I knew I had tears, pain, agonizing sorrow, loss, heartache, dashed hopes, empty arms.


If I could give those back and regain my son, I would do it in less than a heartbeat.


I can’t, so I’m left here to ponder what else I’ve received from burying a child.


And I am learning that I have been given some gifts I truly cherish, although the price was higher than I would have willingly paid.


I call them grace gifts: heart-expanding, hope-enlarging.


I am learning compassion, which is something quite different than sympathy or pity which are just compassion’s paper stand-ins.


My heart is tuned to the suffering of others in a way I never knew before, even if their suffering is very different than my own.  


I have been given new eyes for the people around me.  I’m not as quick to decide I know someone’s story based on the clothes they wear or the car they drive.


I’m more patient with strugglers and stragglers although I am less patient with braggarts and bullies.


I’m more inclined to listen than I used to be.

My heart writes my “to do” list instead of my head-people over projects. 


Every.
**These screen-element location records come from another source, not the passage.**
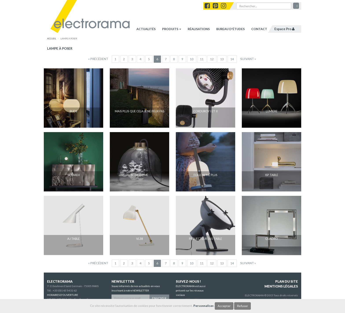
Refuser (242, 306)
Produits (171, 29)
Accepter (224, 306)
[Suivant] (248, 58)
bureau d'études (230, 29)
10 (191, 59)
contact (259, 29)
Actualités (146, 29)
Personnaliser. (203, 306)
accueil (51, 38)
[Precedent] (98, 58)
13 (222, 59)
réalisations (199, 29)
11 (202, 59)
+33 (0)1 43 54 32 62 (65, 290)
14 (232, 59)
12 (212, 59)
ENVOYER (159, 298)
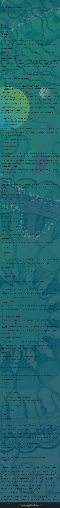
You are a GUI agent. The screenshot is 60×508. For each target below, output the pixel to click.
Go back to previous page (53, 5)
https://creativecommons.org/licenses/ (30, 93)
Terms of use (23, 505)
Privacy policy (29, 505)
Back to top (55, 177)
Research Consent (35, 505)
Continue (30, 506)
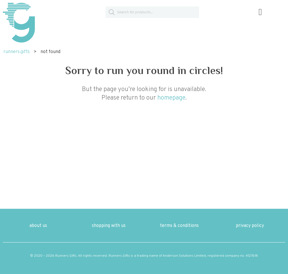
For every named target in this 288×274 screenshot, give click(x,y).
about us (38, 226)
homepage (171, 98)
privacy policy (250, 226)
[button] (260, 12)
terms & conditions (179, 226)
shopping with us (109, 226)
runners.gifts (16, 52)
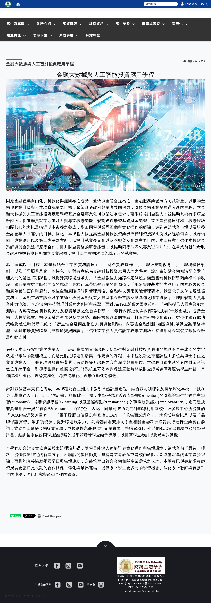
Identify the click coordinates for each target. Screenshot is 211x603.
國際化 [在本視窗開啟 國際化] (180, 23)
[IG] (68, 565)
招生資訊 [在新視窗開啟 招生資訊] (16, 35)
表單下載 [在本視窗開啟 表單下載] (42, 35)
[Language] (189, 4)
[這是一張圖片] (8, 4)
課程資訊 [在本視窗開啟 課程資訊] (99, 23)
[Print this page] (50, 516)
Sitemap (201, 19)
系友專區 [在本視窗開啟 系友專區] (69, 35)
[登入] (205, 4)
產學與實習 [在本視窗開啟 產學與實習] (153, 23)
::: (186, 19)
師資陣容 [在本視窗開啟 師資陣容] (72, 23)
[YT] (80, 565)
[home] (18, 4)
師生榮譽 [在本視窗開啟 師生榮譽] (125, 23)
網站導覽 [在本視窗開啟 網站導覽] (93, 35)
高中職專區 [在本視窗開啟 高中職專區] (18, 23)
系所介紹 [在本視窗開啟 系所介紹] (46, 23)
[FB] (57, 565)
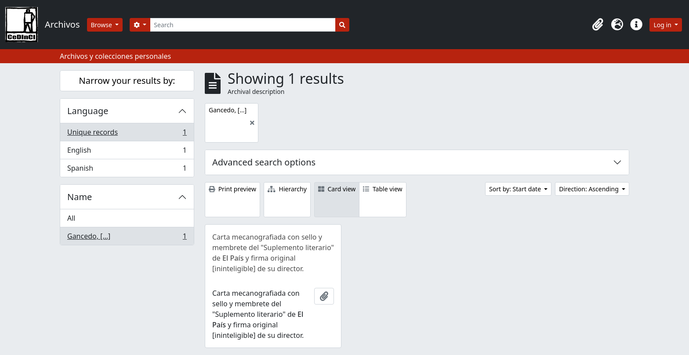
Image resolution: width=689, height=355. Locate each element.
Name (79, 197)
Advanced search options (263, 162)
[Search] (243, 25)
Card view (336, 189)
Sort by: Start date (516, 189)
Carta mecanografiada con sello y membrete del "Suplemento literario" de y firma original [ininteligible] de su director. (273, 252)
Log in (663, 25)
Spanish (127, 170)
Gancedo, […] (127, 238)
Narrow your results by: (127, 80)
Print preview (232, 189)
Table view (382, 189)
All (71, 218)
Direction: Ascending (589, 189)
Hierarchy (287, 189)
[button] (597, 24)
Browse (102, 25)
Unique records (127, 134)
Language (88, 111)
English (127, 152)
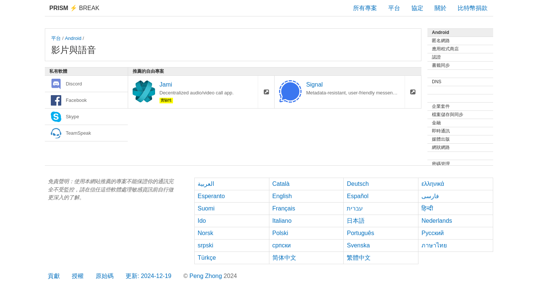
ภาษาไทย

Time.


I love harder but more loosely than I did before.  I’ve learned you can only hold on to this moment, this smile, this hug,  and the rest is in God’s hands.


I am quicker to forgive-myself and others-because we are all failures in one sense or another.  


I speak blessings aloud instead of simply in my head, too embarrassed lest anyone should laugh at such an archaic tradition.


I am learning to let go of my own and others’ expectations.


I shed tears when I need to, smile when I want to, belly laugh when I can.


I’m very much NOT the person I was before Dominic ran ahead to heaven-in many ways a sadder person.  


But in many ways a wiser one as well.